Suppose $n$ is an even positive integer and $H$ is a subgroup of $\mathbb Z/n \mathbb Z$. Prove that either every element of $H$ is...

This proof uses very elementary group theory (as per Gathdi's request) — it does not use homomorphisms or cosets, and it does not even assume the well-known result that every subgroup of a cyclic group is cyclic (a special case of it is proved here itself).

$\mathbb Z / n \mathbb Z = \{0, 1, \ldots, n - 1\}$.

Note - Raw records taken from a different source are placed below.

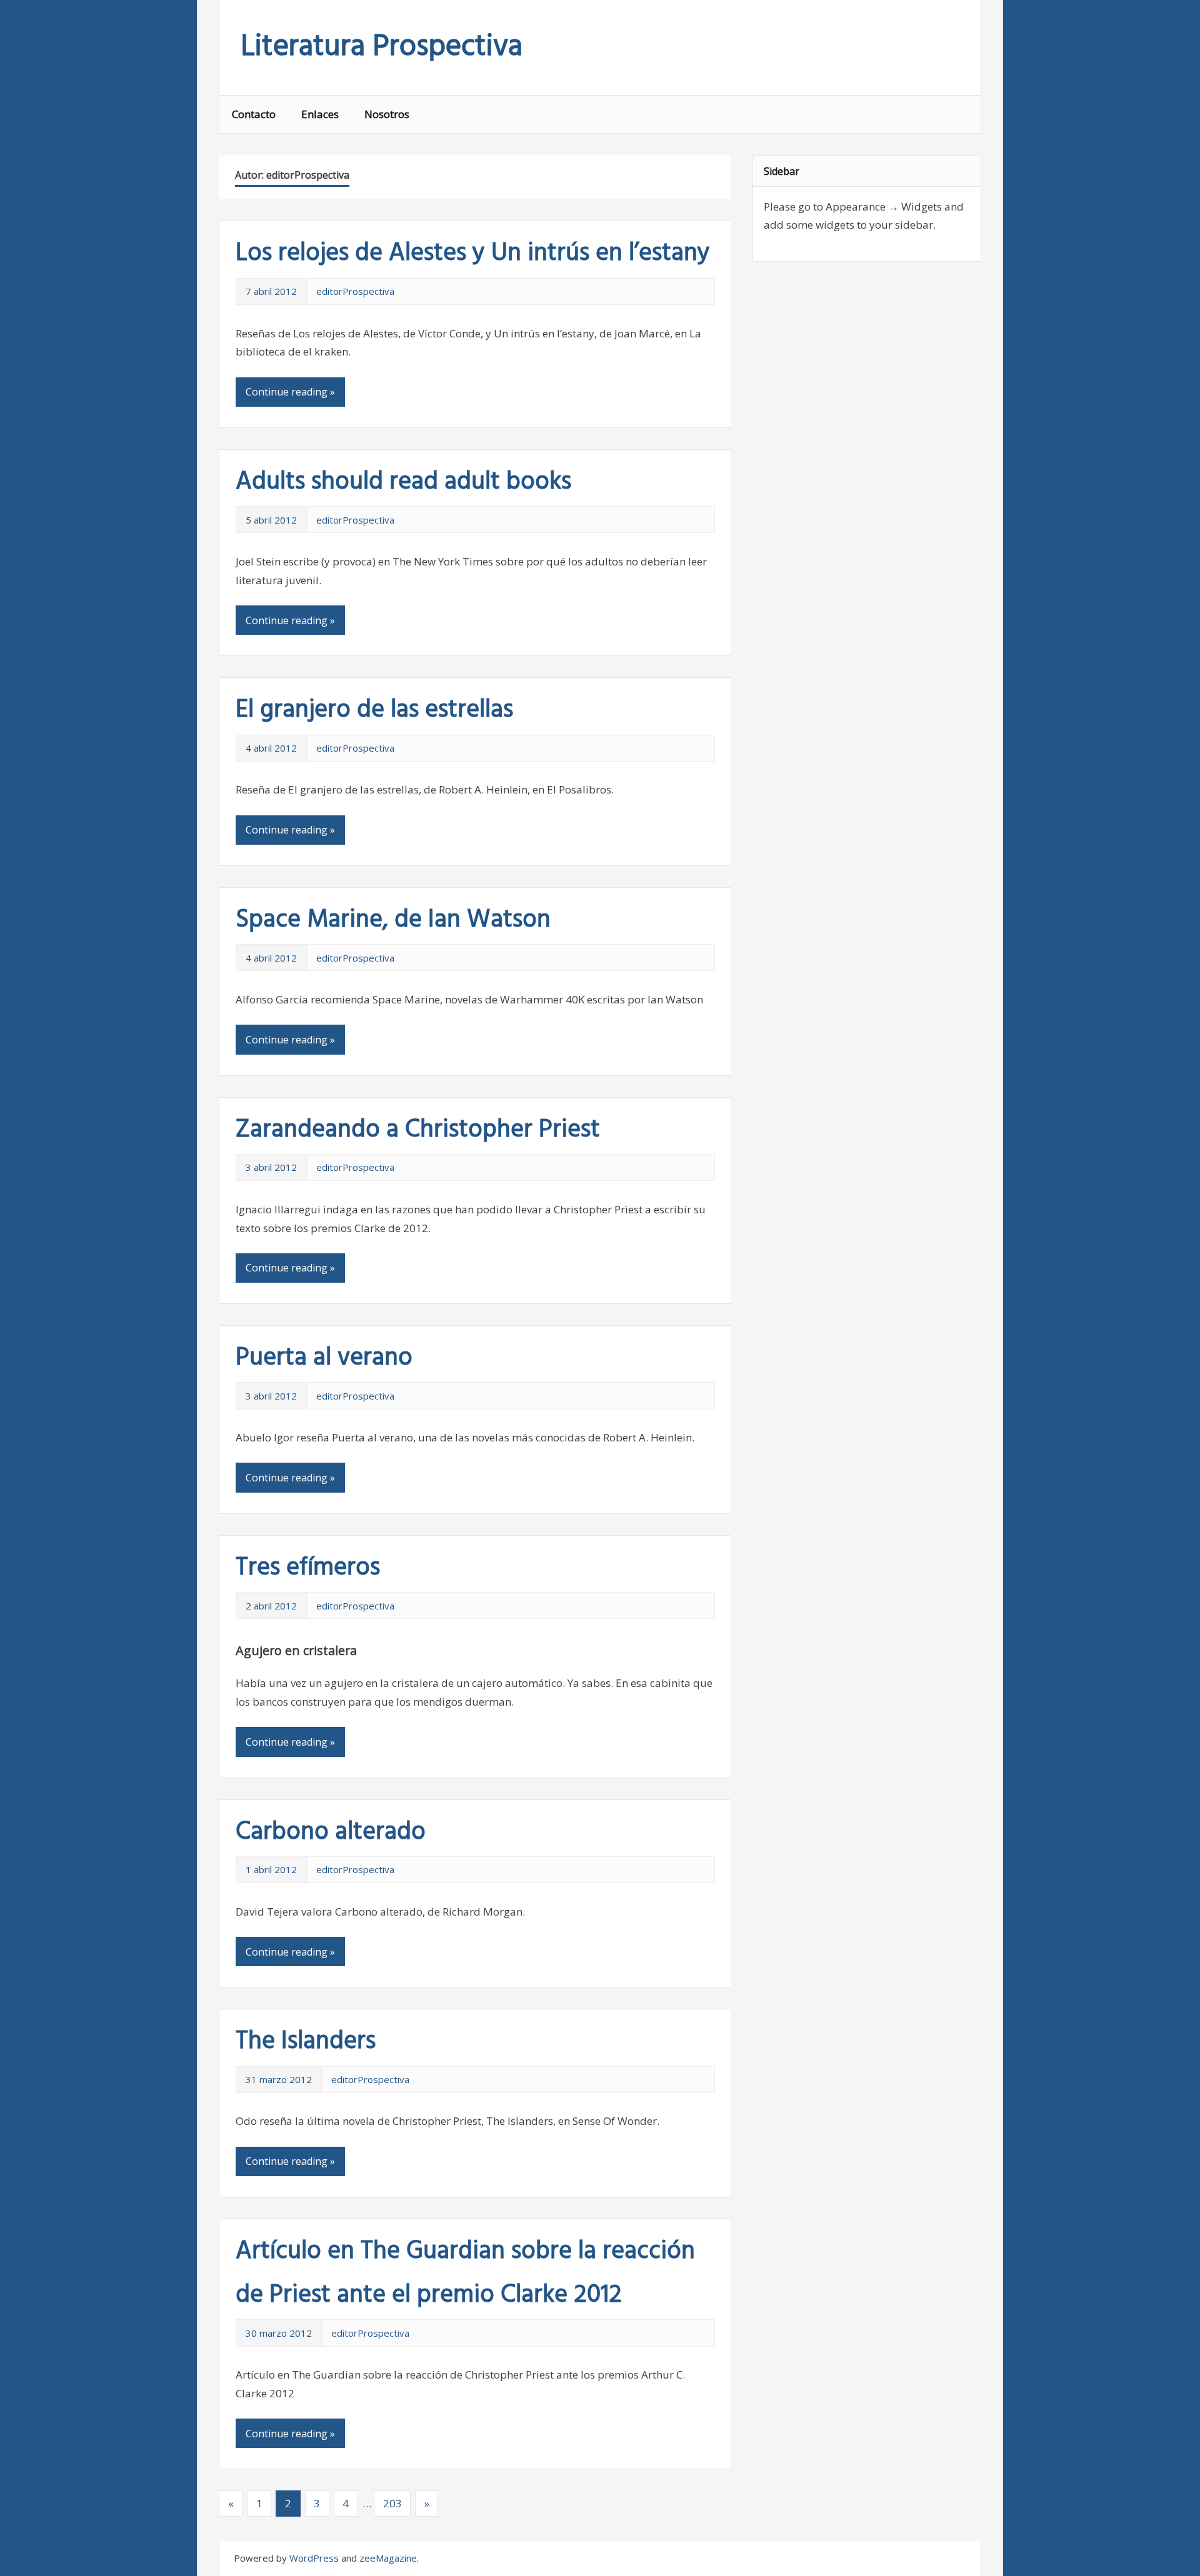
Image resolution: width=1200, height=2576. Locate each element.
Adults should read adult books (403, 482)
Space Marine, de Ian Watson (393, 920)
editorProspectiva (355, 291)
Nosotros (386, 114)
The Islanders (306, 2042)
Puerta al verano (324, 1358)
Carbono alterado (331, 1832)
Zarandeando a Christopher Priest (418, 1130)
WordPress (314, 2558)
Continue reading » (290, 392)
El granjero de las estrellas (374, 710)
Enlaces (320, 114)
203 (392, 2503)
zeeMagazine (388, 2558)
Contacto (254, 114)
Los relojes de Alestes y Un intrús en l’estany (473, 254)
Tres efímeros (308, 1568)
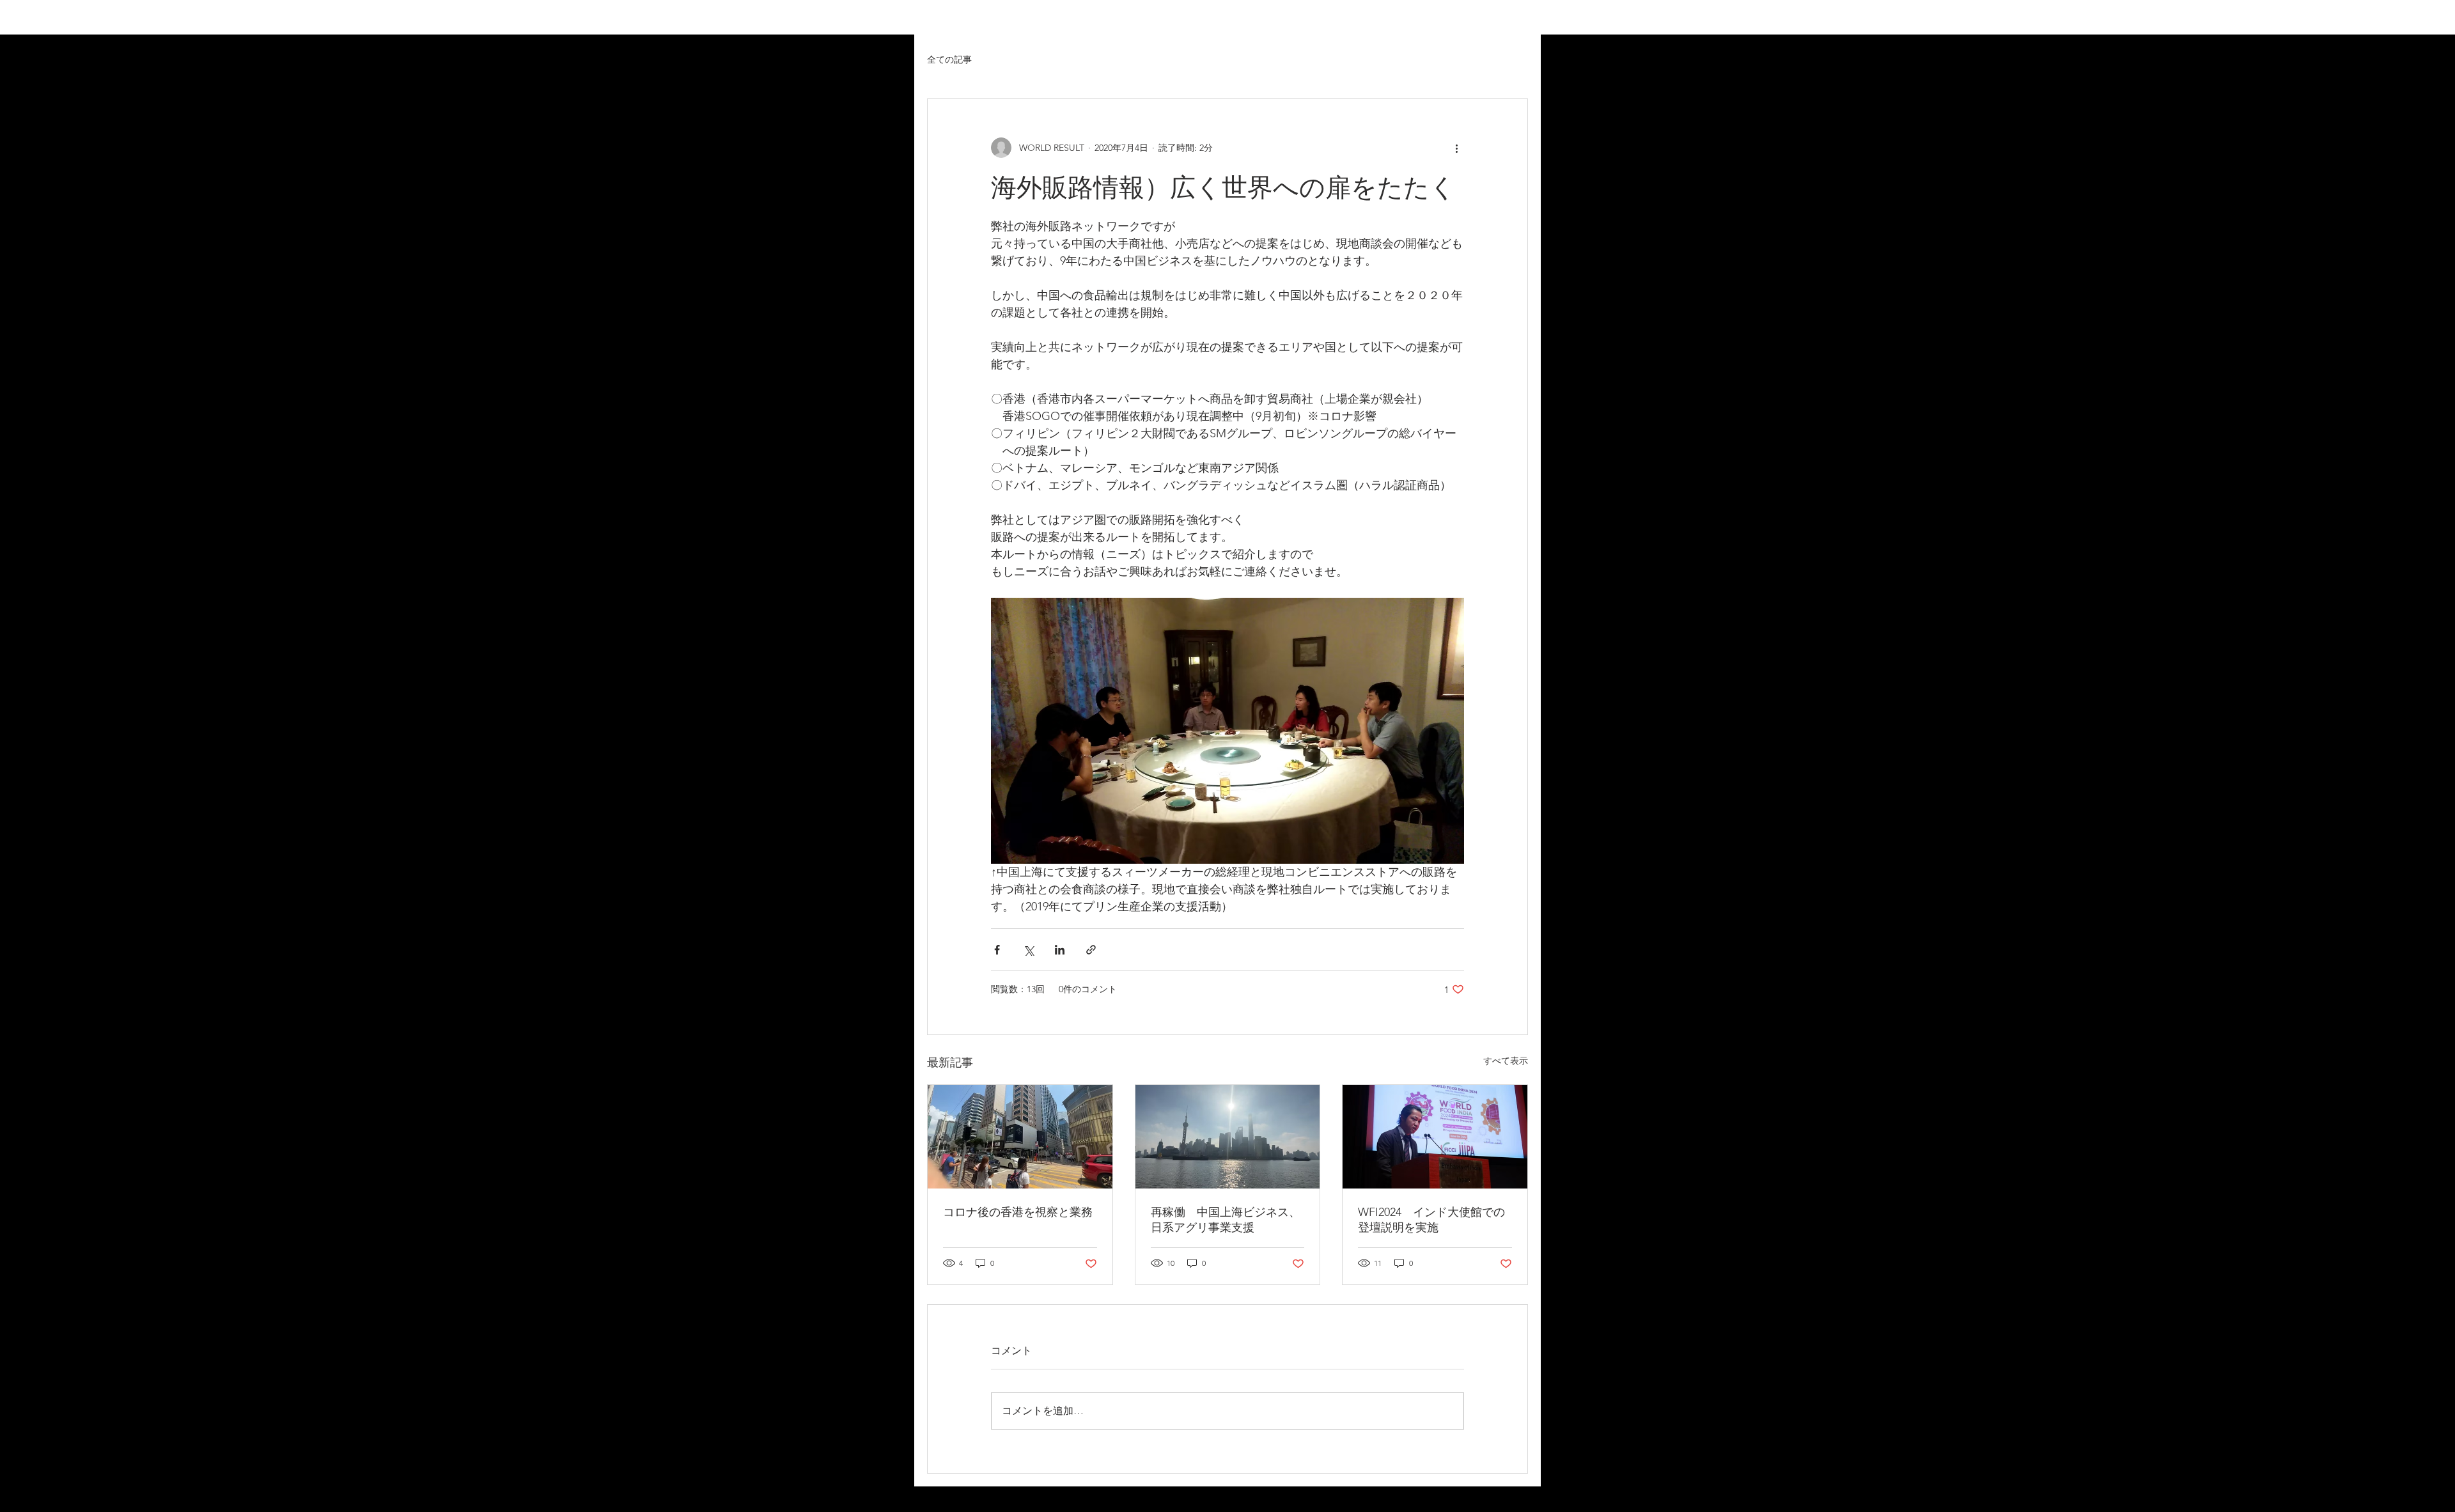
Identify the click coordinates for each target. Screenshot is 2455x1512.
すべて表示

Let $H$ be any subgroup of $\mathbb Z / n \mathbb Z$. If all elements of $H$ are even, we have the desired result. Otherwise, if at least one element of $H$ is odd, let $k$ be the least such odd element. Then we can prove that

  1. $H = \langle k \rangle$, the cyclic subgroup generated by $k$, and
  2. $H$ has even order, and half the elements of $H$ are even.

To prove the first statement, let $m$ be any element of $H$. Then using the division algorithm, \begin{equation*} m = qk + r, \quad 0 \le r < k \end{equation*} for some integers $q$ and $r$. Now, $r < k$ is an element of $H$ (since $r = m - qk$, $m, k \in H$), so it cannot be odd, due to our assumption on $k$. But if $r$ is even, then $k - r > 0$ is an odd element of $H$, which is possible only if $k - r \ge k$, so in fact, $k - r = k$ (since $r \ge 0$). Thus, $r = 0$, and $m = qk$, which proves that $H = \langle k \rangle$.

Now, the order of $H$ is the order of the element $k$, which is the smallest positive integer $s$ such that $sk = ln$, for some integer $l$ (as $n$ is the order of the group $G$). But given that $n$ is even, and $k$ is odd, it must be that $s$ is even. Thus, $H$ has even order, and since $H = \{0, k, 2k, 3k, \ldots, (s - 1)k \}$, exactly half of the elements of $H$, namely $0, 2k, 4k, \ldots, (s - 2)k$, are even.


Maybe try this: let $G=\mathbb{Z}/n\mathbb{Z}\cong \mathbb{Z}_n$. Then consider a subgroup $H$ of $G$. Because $G$ is cyclic, $H$ is cyclic. Suppose $H$ does not consist of all even elements. Then there exists an odd element in $H$. However, if $H$ is generated by an even element, then all elements in $H$ will be even. Therefore $H$ is generated by an odd element.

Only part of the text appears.